Step 3: Let's create a function to clean the text

clean.text <- function(some_txt)

{

some_txt = gsub("(RT|via)((?:\\b\\W*@\\w+)+)", "", some_txt)

some_txt = gsub("@\\w+", "", some_txt)

some_txt = gsub("[[:punct:]]", "", some_txt)

some_txt = gsub("[[:digit:]]", "", some_txt)

some_txt = gsub("http\\w+", "", some_txt)

some_txt = gsub("[ \t]{2,}", "", some_txt)

some_txt = gsub("^\\s+|\\s+$", "", some_txt)

# define "tolower error handling" function

try.tolower = function(x)

{

y = NA

try_error = tryCatch(tolower(x), error=function(e) e)

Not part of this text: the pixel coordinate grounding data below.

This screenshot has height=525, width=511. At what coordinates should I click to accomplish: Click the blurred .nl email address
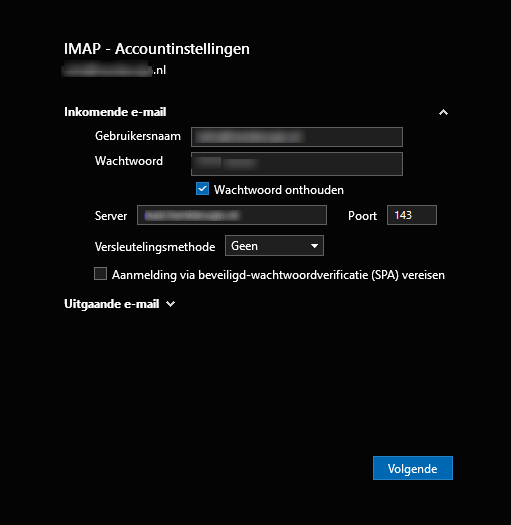point(114,70)
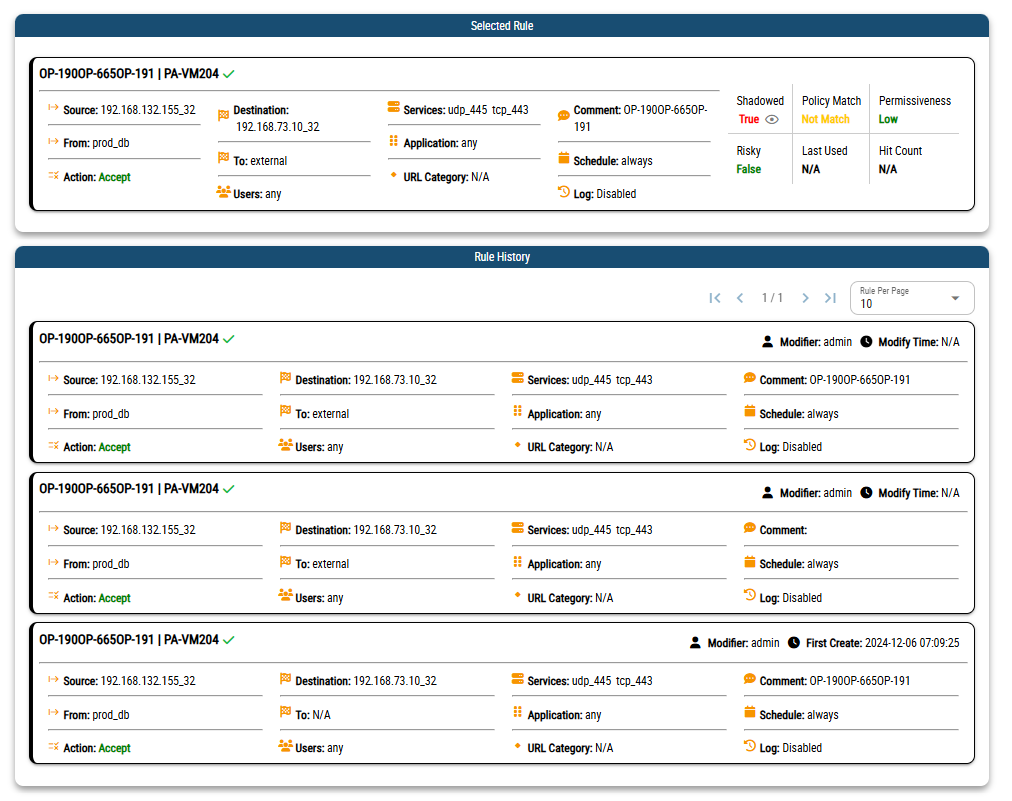The height and width of the screenshot is (801, 1012).
Task: Toggle the Shadowed eye icon
Action: pyautogui.click(x=772, y=119)
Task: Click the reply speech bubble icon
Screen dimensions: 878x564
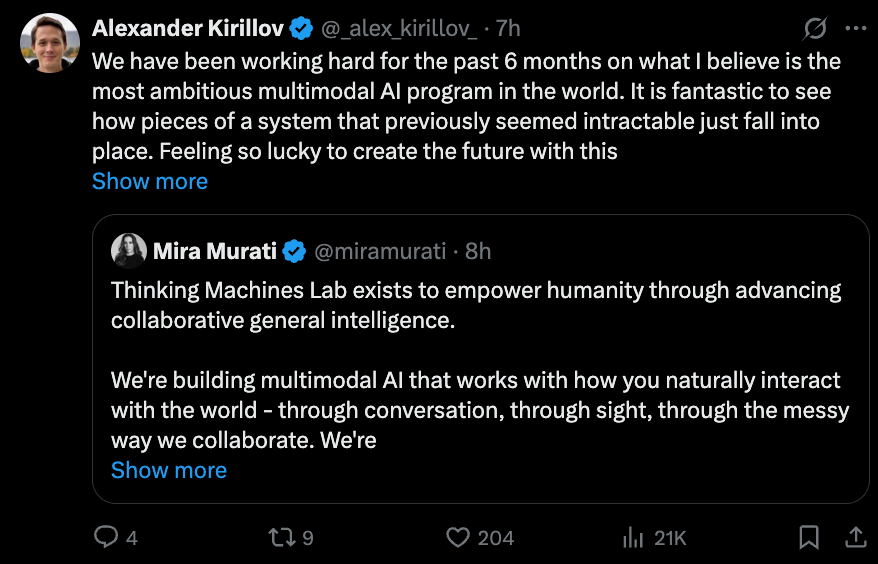Action: 106,537
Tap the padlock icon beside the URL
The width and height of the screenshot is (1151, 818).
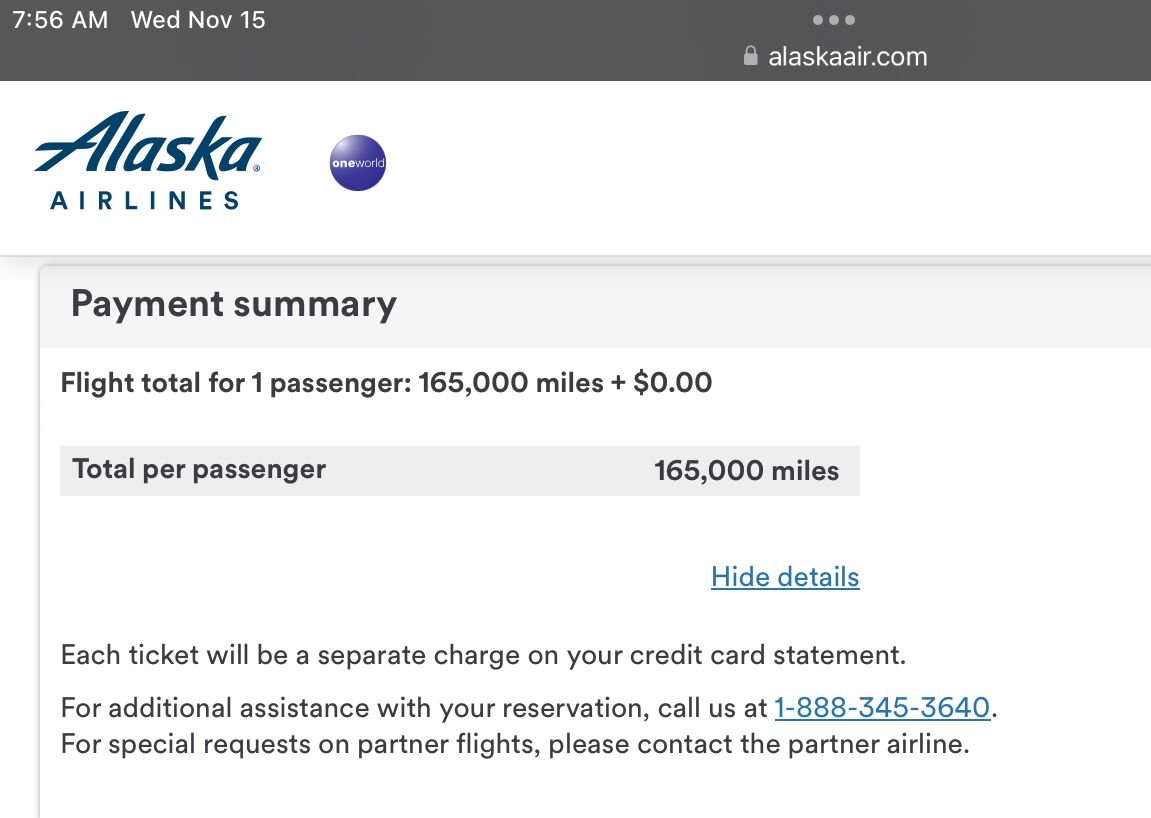751,56
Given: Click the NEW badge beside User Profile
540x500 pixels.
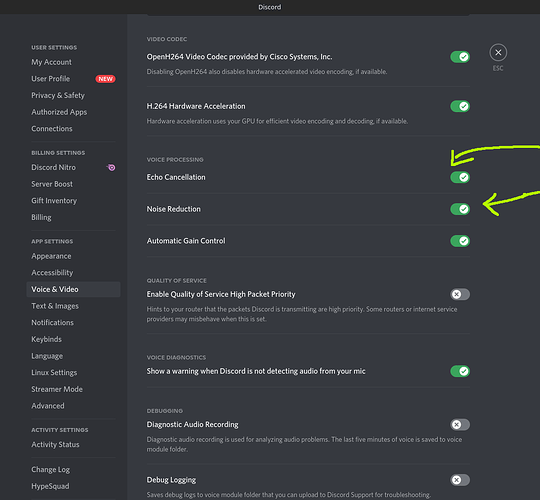Looking at the screenshot, I should coord(105,79).
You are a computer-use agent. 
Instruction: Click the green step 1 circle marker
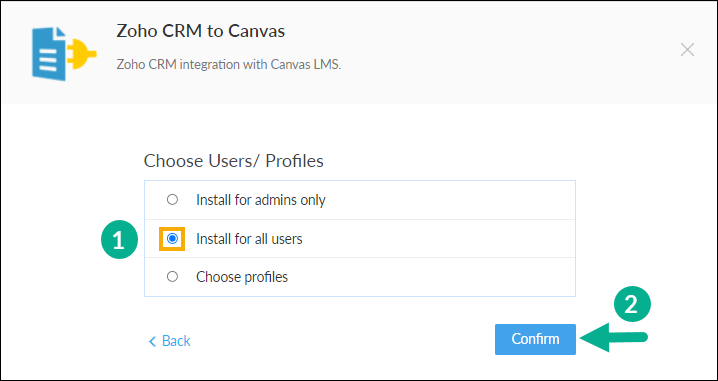point(119,240)
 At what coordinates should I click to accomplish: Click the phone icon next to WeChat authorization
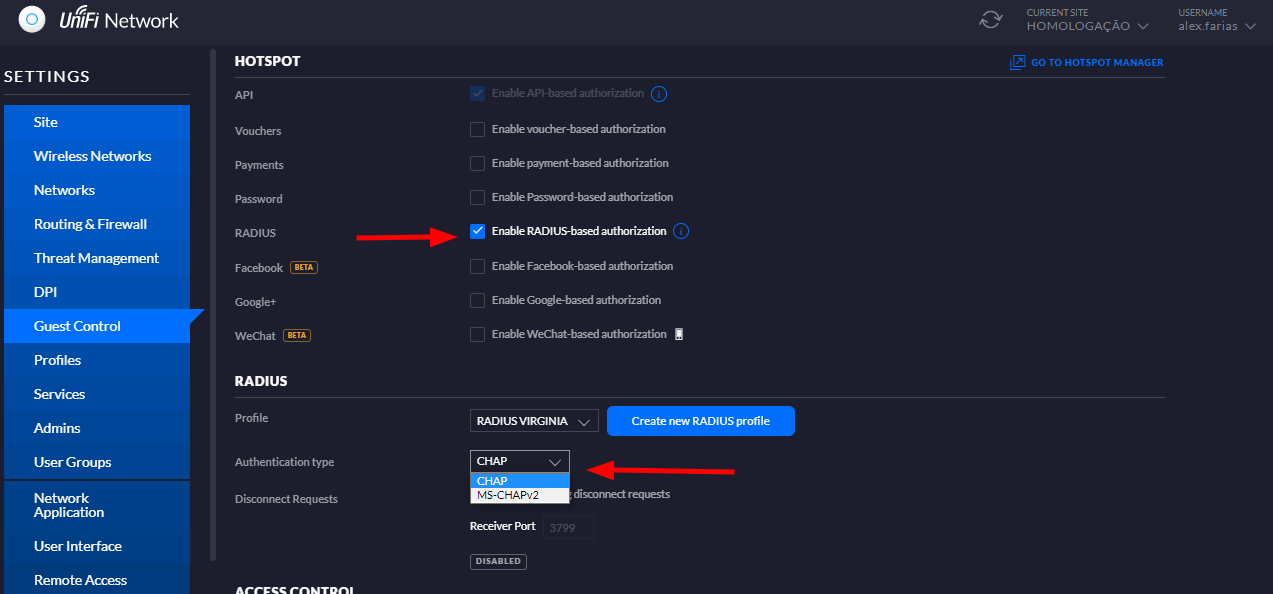[x=679, y=334]
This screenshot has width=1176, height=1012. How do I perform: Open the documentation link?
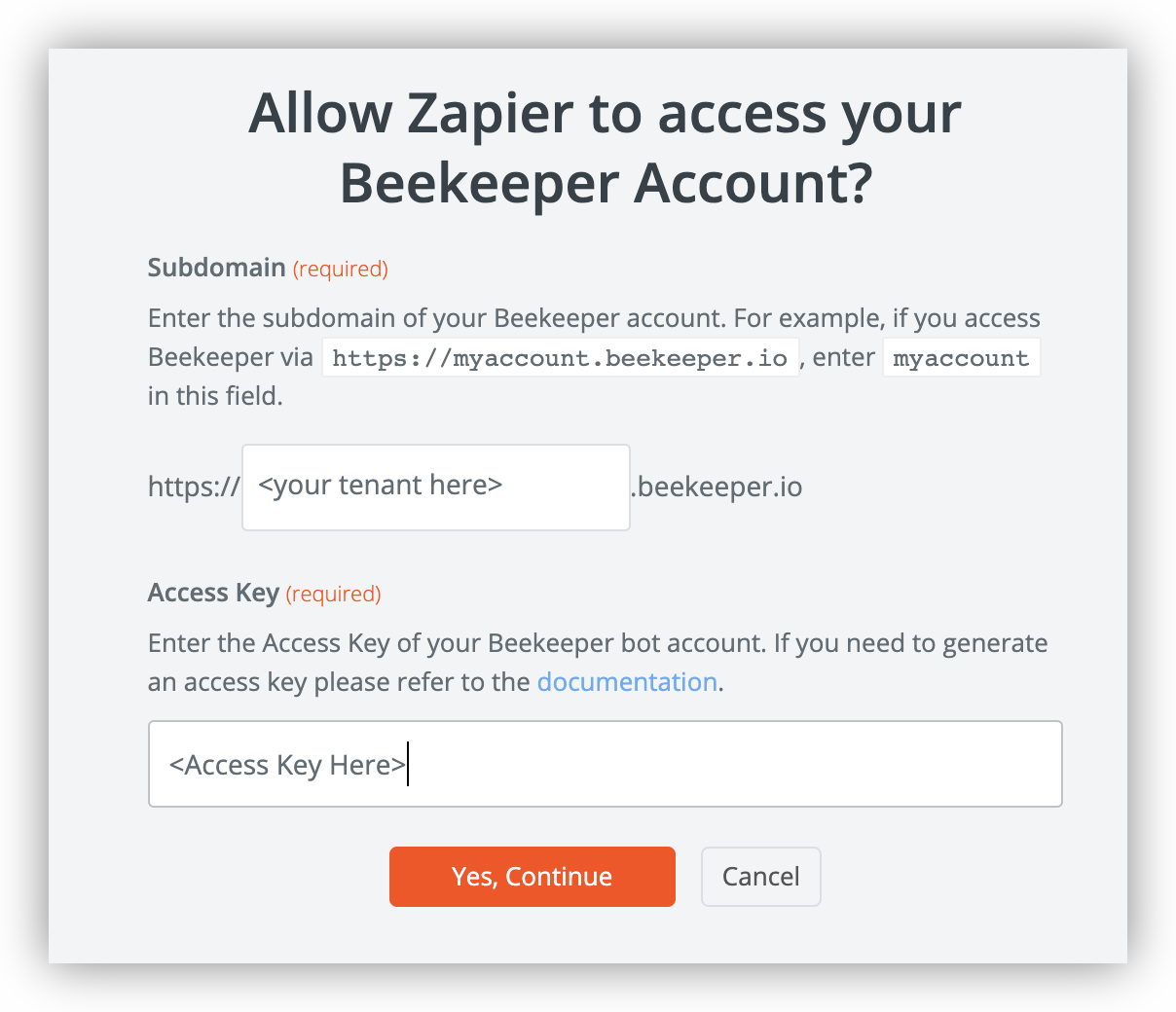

if (!inherits(try_error, "error"))

y = tolower(x)

return(y)

}

some_txt = sapply(some_txt, try.tolower)

some_txt = some_txt[some_txt != ""]

names(some_txt) = NULL

return(some_txt)

}

Step 4: Let's get tweets for mcdonalds and burgerking

# harvest tweets

mc_tweets = searchTwitter("mcdonalds", n=200, lang="en")

bk_tweets = searchTwitter("burgerking", n=200, lang="en")

# get text

mc_txt = sapply(mc_tweets, function(x) x$getText())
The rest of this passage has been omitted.